Feierlicher Spatenstich im Tagebau „Glückauf Südfeld“ bei den Kemmlitzer Kaolinwerken

Ende Juni feierten die, an der Entwicklung, Vorbereitung und Umsetzung des Tagebauaufschlusses, beteiligten Mitarbeiter der Kemmlitzer Kaolinwerke und die für das Projekt verantwortlichen Sachverständigen und Gutachter den erneuten Beginn der Kaolingewinnung im Glückauf Südfeld.

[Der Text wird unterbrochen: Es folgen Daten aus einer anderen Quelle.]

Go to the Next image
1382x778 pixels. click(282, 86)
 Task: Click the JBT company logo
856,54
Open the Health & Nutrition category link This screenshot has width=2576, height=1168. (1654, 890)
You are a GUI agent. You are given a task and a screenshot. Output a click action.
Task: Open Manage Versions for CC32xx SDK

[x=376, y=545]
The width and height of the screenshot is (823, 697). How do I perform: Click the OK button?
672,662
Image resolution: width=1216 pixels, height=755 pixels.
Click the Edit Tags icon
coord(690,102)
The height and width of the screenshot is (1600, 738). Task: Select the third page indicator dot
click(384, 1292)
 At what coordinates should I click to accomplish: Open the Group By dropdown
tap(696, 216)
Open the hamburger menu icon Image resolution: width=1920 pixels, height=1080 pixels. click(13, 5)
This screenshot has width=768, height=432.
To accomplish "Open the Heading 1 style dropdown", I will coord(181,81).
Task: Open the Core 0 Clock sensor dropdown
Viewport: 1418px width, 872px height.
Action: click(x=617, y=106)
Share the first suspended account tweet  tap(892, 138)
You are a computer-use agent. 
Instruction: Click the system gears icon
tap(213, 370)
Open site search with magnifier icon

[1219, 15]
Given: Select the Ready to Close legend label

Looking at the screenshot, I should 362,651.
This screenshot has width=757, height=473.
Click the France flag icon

Erneut, weil genau dort, vor fast genau 140 Jahren, schon einmal mit einem Kaolinabbau begonnen wurde – allerdings untertage. Die Kaolinlagerstätte Glückauf zwischen Querbitzsch und Kemmlitz befindet sich im international und national bedeutenden Kemmlitzer Kaolinrevier. Dass das Vorkommen schon lange bekannt ist, verwundert also nicht. 1974 endete der untertägige Abbau.

Heute existiert, neben dem nun neuen Tagebau im Nordteil der Lagerstätte auch noch eine Motorsportanlage im Glückauf Südfeld. Etwas weiter westlich betreiben die Kemmlitzer Kaolinwerke heute noch den Tagebau Glückauf Grünes Feld. An diesen grenzt im Nordwesten der ehemalige Tagebau Glückauf Hauptfeld an. Dieser ist heute ein Anglergewässer, Lebensraum für Amphibien und Wasservögel.

Erste Arbeiten für das bis 2021 andauernde Genehmigungsverfahren erfolgten 2015. Im Zuge der Genehmigung des Tagebaus im Nordteil der Lagerstätte wurden unter anderem umfangreiche begleitende Ausgleichs- und Artenschutzmaßnahmen festgelegt und umgesetzt.

Das Kaolin aus dem Kemmlitzer Kaolinrevier eignet sich besonders gut für feinkeramische Erzeugnisse.